▸ ТЕКСТ ДЛЯ РАЗБОРА:
******

Мне не следовало бы причинять ей столько страданий, не нужно бы было говорить ему того-то. Зачем мне надо было губить себя, пытаясь сокрушить то, чего нельзя сломать?
Страх надвигается теперь, как гроза. Что, если эта ночь — предтеча ночи после смерти? Что, если за всем этим последует вечное прозябание на краю пропасти, когда все скверное и дурное выплеснется наружу и все грязное и низменное окажется впереди? Не осталось ни выбора, ни дороги, ни надежды, лишь бесконечное повторение омерзительного и трагического. Может быть, мне придется вечно обивать пороги жизни, и я буду не в силах ни вступить в нее, ни вернуться назад. Часы бьют четыре, я превращаюсь в призрак».
Преподобный Бэррон, священник, которого Скотт полюбил еще в Сент-Поле, жил в то время в Вашингтоне. Несколько раз он приезжал к Фицджеральду, но это были грустные для них обоих встречи. «Я приглядываю за Скоттом, — делился Бэррон с одним из своих друзей, — но стараюсь как можно меньше говорить. Я боюсь, как бы он не напустился на меня». Макс Перкинс попытался помочь ему несколько по-иному. Он представил Фицджеральда очаровательной умной девушке Элизабет Леммон, семье которой принадлежало старинное имение неподалеку от Мидлберга в штате Виргиния. На одном из окон дома сохранились инициалы Джебба Стюарта, которые тот поставил бриллиантовым кольцом, ожидая, когда ему подведут к крыльцу коня. Если Фицджеральд чувствовал себя хорошо, он приезжал в гости к Элизабет в Мидлберг, и они вместе бродили по прилегающим полям, которые когда-то служили ареной битв. Однажды он заглянул в придорожный магазинчик, чтобы купить пачку сигарет «Честерфилд». Когда продавец ответил, что у них нет этой марки, Скотт с сожалением вздохнул: «Какая жалость, я проехал всю долину Шенандоа с госпожой Рузвельт, чтобы сняться здесь с дымящейся сигаретой «Честерфилд» в руке». Шутка никого не рассмешила. Продавец принял Фицджеральда просто за сумасшедшего. В другой раз он на цыпочках вошел в магазин деликатесов и, приложив палец к губам, прошептал продавцу: «У вас есть виргинский окорок?» Тот молча посмотрел на него с минуту из-за прилавка и невозмутимо ответил: «Прямо по коридору, сэр, первая дверь направо».
Фицджеральд вечно придумывал ситуации, чтобы привлечь к себе внимание, и это ему так легко удавалось в былые годы. И в то же время он был застенчив и тушевался в присутствии людей, которых он уважал. Когда Элизабет представила его генералу Биллу Митчеллу, поборнику создания военной авиации в Америке, они разговорились о статьях, которые Митчелл писал для «Пост».
При расставании Фицджеральд, словно он был новичок в литературе, обмолвился: «Вы знаете, я ведь тоже пишу». Фицджеральд очень понравился Митчеллу, и тот пригласил его к себе взглянуть на его коллекцию военных трофеев, что Фицджеральд однажды не преминул сделать.

******

▸ ПЕРЕЧЕНЬ ДАННЫХ:
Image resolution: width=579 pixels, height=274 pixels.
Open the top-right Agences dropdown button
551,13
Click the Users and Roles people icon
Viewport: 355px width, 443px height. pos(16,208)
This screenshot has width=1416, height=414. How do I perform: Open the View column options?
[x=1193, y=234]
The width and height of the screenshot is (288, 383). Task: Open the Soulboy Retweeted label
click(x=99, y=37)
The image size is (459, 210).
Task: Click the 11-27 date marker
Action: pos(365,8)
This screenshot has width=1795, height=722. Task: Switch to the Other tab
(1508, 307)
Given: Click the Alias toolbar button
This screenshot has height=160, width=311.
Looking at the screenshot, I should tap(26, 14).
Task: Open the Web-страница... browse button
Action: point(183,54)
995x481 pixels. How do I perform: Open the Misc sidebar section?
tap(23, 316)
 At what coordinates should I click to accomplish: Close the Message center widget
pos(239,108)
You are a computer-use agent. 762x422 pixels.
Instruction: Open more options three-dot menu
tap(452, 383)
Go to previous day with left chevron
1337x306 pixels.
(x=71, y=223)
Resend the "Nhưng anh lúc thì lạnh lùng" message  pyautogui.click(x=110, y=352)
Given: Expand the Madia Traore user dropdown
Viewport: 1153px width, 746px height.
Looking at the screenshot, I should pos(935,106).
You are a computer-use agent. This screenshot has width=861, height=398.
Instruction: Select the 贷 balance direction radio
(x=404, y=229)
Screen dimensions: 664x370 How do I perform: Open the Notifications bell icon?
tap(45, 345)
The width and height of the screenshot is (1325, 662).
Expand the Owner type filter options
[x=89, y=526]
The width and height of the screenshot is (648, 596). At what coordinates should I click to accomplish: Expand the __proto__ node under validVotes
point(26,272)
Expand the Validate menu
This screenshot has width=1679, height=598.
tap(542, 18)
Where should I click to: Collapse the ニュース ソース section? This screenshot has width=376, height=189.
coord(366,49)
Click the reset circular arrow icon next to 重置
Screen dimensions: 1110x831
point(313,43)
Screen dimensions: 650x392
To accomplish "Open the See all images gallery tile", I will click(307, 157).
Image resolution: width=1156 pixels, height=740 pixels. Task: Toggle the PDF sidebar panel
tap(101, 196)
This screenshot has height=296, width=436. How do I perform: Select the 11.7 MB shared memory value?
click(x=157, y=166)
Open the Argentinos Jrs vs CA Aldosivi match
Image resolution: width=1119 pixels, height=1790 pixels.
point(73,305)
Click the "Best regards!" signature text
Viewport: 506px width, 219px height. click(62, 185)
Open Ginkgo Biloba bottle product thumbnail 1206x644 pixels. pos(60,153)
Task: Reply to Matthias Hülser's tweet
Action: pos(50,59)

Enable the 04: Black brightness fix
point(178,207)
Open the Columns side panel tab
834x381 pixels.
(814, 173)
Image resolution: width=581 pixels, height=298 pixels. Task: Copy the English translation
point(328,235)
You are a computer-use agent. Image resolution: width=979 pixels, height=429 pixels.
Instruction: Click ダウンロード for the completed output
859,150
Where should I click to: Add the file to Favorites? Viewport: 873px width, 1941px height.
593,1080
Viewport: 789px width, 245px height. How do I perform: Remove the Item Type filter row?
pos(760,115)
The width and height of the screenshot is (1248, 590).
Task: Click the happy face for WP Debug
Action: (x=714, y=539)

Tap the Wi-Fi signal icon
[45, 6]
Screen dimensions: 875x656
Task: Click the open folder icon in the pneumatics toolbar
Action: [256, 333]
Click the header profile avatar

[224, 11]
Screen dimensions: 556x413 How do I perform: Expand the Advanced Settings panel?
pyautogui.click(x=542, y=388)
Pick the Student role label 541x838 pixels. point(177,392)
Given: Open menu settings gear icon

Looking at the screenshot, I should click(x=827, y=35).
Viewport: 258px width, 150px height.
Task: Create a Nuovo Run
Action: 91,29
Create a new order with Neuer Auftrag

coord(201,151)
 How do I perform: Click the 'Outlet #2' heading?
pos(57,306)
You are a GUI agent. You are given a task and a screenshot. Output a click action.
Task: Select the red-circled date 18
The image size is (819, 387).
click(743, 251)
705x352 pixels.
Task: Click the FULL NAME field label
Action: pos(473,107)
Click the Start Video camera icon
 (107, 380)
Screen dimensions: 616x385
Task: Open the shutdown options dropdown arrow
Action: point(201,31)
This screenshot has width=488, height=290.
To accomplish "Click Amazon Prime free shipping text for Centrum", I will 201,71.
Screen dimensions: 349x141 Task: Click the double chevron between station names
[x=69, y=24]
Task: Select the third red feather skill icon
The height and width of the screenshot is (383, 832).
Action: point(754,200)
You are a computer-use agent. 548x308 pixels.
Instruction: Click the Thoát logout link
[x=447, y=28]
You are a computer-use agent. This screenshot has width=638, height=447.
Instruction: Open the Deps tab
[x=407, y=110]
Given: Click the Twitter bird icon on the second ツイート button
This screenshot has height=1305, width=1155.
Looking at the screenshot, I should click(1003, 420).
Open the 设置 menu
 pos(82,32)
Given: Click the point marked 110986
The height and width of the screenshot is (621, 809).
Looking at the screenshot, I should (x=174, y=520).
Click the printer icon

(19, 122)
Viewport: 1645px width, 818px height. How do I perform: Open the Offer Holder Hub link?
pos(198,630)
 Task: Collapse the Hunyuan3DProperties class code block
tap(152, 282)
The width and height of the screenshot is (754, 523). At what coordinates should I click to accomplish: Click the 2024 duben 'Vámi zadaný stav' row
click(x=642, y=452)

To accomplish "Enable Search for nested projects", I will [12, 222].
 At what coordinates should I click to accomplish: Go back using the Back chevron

******

▸ ЗАДАНИЕ A: Повторите дословно часть текста для разбора, начиная со слов «Фицджеральд вечно придумывал» и продолжая до слов «не преминул сделать.».
▸ ЗАДАНИЕ B: Кто, согласно тексту для разбора, познакомил Фицджеральда с Элизабет Леммон?
▸ ЗАДАНИЕ C: Перескажите в виде списка абзац текста для разбора, который начинается словами «Фицджеральд вечно придумывал ситуации», сохранив его основные факты.

▸ ОТВЕТ A:
Фицджеральд вечно придумывал ситуации, чтобы привлечь к себе внимание, и это ему так легко удавалось в былые годы. И в то же время он был застенчив и тушевался в присутствии людей, которых он уважал. Когда Элизабет представила его генералу Биллу Митчеллу, поборнику создания военной авиации в Америке, они разговорились о статьях, которые Митчелл писал для «Пост».
При расставании Фицджеральд, словно он был новичок в литературе, обмолвился: «Вы знаете, я ведь тоже пишу». Фицджеральд очень понравился Митчеллу, и тот пригласил его к себе взглянуть на его коллекцию военных трофеев, что Фицджеральд однажды не преминул сделать.

▸ ОТВЕТ B: Макс Перкинс.

▸ ОТВЕТ C:
- Фицджеральд постоянно придумывал ситуации, чтобы привлечь к себе внимание, и в былые годы это легко ему удавалось.
- При этом он был застенчив и тушевался перед людьми, которых уважал.
- Элизабет представила его генералу Биллу Митчеллу, поборнику создания военной авиации в Америке.
- Они разговорились о статьях, которые Митчелл писал для «Пост».